§ ABOUT THIS TASK: All lines of the entries with "legend" in them must be listed.

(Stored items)
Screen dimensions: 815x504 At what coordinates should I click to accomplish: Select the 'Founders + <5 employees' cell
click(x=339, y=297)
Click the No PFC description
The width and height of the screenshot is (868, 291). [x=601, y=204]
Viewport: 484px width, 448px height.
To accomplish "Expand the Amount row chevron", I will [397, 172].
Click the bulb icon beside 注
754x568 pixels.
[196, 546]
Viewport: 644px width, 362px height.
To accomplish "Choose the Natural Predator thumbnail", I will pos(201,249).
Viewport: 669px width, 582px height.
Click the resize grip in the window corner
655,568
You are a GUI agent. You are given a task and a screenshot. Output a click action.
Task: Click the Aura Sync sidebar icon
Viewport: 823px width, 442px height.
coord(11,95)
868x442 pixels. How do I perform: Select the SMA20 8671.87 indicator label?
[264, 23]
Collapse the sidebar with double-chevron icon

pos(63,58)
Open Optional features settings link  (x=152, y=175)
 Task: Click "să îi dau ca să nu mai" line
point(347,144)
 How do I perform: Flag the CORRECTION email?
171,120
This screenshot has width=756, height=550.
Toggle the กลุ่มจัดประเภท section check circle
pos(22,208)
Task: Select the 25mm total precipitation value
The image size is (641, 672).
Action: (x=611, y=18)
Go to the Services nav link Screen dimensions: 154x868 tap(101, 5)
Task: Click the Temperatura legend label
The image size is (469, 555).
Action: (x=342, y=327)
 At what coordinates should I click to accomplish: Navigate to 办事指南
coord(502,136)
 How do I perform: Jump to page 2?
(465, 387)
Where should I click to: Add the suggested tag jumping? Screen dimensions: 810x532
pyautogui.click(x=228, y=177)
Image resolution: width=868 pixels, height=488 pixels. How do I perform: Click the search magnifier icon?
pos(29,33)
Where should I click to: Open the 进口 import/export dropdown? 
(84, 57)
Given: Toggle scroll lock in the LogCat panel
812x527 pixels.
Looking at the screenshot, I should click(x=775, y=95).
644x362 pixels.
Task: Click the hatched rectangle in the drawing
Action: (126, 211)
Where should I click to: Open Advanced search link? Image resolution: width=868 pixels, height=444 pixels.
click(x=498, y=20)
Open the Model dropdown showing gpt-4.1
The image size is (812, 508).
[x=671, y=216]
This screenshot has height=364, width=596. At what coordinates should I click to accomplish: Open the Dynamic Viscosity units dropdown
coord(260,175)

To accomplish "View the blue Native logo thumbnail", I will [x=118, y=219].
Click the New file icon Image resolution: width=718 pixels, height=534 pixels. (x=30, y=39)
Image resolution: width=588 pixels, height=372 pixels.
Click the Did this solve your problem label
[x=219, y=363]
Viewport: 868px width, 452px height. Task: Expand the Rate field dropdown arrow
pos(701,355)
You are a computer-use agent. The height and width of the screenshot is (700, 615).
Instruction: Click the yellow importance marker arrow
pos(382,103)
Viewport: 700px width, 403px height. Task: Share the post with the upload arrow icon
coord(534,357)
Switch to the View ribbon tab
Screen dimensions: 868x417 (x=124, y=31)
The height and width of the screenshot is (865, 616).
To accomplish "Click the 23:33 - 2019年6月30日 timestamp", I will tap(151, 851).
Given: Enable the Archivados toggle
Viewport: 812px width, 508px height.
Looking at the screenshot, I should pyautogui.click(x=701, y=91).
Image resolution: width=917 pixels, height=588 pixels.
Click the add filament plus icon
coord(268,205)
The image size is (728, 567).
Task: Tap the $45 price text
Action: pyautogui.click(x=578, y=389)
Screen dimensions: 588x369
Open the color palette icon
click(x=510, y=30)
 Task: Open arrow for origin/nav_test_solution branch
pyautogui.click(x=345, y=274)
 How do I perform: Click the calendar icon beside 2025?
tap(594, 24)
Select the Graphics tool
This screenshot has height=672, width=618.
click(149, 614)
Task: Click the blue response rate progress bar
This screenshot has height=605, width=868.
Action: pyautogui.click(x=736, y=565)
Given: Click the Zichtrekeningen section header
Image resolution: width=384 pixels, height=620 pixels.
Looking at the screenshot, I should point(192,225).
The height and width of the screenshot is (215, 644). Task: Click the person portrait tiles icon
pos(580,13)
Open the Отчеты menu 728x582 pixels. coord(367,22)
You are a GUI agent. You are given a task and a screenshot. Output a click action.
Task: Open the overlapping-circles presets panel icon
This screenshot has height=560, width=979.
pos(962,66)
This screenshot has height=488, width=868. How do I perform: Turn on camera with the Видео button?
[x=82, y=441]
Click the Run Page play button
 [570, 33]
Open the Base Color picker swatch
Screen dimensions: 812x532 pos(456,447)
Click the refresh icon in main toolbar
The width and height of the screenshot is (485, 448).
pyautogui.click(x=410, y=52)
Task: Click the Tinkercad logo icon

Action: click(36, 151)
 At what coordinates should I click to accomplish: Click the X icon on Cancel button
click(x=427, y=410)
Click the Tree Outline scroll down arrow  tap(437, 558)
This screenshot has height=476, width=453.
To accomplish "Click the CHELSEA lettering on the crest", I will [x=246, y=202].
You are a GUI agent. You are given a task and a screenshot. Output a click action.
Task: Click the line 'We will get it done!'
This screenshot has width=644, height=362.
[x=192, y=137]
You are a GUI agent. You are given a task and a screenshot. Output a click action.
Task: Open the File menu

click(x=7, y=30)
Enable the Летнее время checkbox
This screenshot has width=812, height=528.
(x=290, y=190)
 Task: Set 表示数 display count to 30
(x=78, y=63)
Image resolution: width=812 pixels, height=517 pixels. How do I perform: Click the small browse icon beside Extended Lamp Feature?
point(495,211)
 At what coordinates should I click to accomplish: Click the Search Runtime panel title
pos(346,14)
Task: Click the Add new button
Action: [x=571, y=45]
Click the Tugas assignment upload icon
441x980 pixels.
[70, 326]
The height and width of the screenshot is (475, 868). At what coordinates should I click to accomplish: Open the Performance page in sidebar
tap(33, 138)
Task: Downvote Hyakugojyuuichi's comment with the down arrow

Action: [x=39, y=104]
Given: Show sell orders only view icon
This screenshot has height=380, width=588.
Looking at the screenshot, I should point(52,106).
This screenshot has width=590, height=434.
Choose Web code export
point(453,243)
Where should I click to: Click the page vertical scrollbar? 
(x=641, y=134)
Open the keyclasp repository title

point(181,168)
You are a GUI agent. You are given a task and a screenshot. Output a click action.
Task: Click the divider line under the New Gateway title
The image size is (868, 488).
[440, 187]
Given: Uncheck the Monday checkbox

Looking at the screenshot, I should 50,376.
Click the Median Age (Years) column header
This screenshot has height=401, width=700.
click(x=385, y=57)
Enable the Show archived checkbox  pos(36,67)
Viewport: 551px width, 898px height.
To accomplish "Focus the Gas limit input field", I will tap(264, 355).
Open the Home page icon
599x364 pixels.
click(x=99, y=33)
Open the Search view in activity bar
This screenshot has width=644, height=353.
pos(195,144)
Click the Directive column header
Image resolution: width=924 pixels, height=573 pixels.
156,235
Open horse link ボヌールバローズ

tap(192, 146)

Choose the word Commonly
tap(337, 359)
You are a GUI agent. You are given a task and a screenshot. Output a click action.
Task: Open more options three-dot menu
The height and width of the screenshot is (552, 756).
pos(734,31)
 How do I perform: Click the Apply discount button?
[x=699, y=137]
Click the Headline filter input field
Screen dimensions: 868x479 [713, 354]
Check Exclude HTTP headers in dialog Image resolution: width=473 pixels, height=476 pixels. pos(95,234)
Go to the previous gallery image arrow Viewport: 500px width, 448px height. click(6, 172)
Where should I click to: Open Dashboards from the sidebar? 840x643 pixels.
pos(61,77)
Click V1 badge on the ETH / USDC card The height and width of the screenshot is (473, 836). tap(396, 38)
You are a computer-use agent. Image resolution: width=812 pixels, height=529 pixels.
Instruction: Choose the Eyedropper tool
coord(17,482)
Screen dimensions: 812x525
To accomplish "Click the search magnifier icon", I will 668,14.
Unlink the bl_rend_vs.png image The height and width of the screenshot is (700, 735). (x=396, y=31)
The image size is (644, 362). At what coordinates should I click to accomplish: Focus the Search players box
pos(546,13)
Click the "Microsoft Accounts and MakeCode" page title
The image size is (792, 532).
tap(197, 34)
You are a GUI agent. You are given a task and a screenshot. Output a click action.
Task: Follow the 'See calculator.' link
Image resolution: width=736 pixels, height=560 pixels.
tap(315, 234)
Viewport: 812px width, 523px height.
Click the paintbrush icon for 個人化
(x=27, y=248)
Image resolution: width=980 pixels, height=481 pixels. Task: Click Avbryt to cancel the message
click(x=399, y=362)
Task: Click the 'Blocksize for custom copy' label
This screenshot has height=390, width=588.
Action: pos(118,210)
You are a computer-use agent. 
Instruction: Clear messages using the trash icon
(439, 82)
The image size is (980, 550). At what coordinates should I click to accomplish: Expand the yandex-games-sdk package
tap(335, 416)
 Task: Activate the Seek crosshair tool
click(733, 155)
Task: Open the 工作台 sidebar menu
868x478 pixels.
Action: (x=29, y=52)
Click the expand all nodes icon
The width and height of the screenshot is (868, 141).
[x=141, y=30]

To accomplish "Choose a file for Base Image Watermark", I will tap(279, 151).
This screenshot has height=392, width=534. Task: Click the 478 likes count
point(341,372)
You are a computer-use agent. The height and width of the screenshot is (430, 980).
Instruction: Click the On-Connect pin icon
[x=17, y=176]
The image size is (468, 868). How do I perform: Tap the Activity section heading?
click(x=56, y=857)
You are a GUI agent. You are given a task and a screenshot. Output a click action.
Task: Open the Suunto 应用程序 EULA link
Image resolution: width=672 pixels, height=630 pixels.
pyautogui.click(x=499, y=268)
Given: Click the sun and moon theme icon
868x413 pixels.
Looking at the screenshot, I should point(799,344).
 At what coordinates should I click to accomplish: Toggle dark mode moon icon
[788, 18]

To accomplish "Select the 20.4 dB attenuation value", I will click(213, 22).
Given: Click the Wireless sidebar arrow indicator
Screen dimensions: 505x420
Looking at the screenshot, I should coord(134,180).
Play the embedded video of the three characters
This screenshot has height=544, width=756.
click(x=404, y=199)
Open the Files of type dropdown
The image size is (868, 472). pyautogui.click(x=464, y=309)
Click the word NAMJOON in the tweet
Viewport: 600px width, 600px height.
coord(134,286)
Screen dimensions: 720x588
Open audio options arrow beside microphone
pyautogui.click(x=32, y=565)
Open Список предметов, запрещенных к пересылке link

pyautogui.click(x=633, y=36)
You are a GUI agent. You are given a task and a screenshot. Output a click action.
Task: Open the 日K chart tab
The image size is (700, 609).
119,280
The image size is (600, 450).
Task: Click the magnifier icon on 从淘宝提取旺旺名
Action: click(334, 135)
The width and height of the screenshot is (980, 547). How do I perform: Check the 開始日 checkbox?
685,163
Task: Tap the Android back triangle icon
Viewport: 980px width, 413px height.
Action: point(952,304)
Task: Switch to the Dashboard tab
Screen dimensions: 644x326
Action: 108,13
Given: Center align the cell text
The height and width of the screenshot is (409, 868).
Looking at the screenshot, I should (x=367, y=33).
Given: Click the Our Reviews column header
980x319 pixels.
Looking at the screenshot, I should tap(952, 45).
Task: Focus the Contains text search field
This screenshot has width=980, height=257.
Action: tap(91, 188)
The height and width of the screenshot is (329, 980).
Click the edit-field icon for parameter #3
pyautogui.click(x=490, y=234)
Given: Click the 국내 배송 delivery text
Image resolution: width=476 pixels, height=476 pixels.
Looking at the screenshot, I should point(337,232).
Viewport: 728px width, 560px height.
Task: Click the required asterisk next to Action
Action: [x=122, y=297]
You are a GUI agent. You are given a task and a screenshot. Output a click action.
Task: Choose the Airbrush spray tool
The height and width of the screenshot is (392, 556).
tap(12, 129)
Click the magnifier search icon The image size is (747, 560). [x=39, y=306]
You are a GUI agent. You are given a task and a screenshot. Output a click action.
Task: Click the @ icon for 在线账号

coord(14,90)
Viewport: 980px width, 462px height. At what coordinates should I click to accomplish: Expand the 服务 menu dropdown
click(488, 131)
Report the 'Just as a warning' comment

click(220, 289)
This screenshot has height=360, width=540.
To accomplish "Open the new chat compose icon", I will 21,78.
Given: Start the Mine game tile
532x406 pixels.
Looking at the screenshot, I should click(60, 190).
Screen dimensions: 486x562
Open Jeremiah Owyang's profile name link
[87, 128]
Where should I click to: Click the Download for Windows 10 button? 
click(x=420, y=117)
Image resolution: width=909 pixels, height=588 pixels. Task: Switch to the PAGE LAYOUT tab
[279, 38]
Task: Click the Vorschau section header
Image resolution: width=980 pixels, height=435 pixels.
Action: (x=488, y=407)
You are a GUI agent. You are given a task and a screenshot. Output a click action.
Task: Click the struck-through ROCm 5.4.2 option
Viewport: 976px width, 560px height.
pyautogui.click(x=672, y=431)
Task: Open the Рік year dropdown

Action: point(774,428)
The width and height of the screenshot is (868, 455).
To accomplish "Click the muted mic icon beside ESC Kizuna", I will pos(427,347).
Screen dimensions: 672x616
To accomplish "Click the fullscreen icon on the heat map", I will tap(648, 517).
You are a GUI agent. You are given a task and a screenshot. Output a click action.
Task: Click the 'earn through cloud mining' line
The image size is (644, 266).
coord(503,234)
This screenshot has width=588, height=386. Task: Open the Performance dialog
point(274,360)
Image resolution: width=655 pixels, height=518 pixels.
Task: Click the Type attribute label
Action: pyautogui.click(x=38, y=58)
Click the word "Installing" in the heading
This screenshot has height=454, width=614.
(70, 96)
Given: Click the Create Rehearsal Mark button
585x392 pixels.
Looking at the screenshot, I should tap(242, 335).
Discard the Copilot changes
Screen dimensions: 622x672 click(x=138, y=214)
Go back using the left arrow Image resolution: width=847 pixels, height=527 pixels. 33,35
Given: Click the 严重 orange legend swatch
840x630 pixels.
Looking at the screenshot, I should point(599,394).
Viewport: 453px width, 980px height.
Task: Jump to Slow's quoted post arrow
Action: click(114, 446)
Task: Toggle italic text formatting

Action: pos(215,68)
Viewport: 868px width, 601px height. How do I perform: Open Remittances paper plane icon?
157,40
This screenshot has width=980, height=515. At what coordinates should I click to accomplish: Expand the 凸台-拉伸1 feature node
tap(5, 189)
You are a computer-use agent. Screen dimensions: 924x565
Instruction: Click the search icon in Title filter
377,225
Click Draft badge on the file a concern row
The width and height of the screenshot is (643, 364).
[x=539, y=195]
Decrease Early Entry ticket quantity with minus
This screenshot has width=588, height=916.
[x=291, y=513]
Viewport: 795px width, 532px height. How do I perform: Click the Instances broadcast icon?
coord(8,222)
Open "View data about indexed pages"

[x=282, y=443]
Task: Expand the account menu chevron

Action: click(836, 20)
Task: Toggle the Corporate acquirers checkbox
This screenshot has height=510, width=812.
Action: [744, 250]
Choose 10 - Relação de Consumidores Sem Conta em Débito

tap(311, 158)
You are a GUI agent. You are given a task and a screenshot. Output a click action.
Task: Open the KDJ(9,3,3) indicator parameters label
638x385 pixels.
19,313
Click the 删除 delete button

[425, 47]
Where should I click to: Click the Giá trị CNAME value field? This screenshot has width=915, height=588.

§ RESPONSE AREA:
Task: Click the Temperatura legend label
Given: Click the 严重 orange legend swatch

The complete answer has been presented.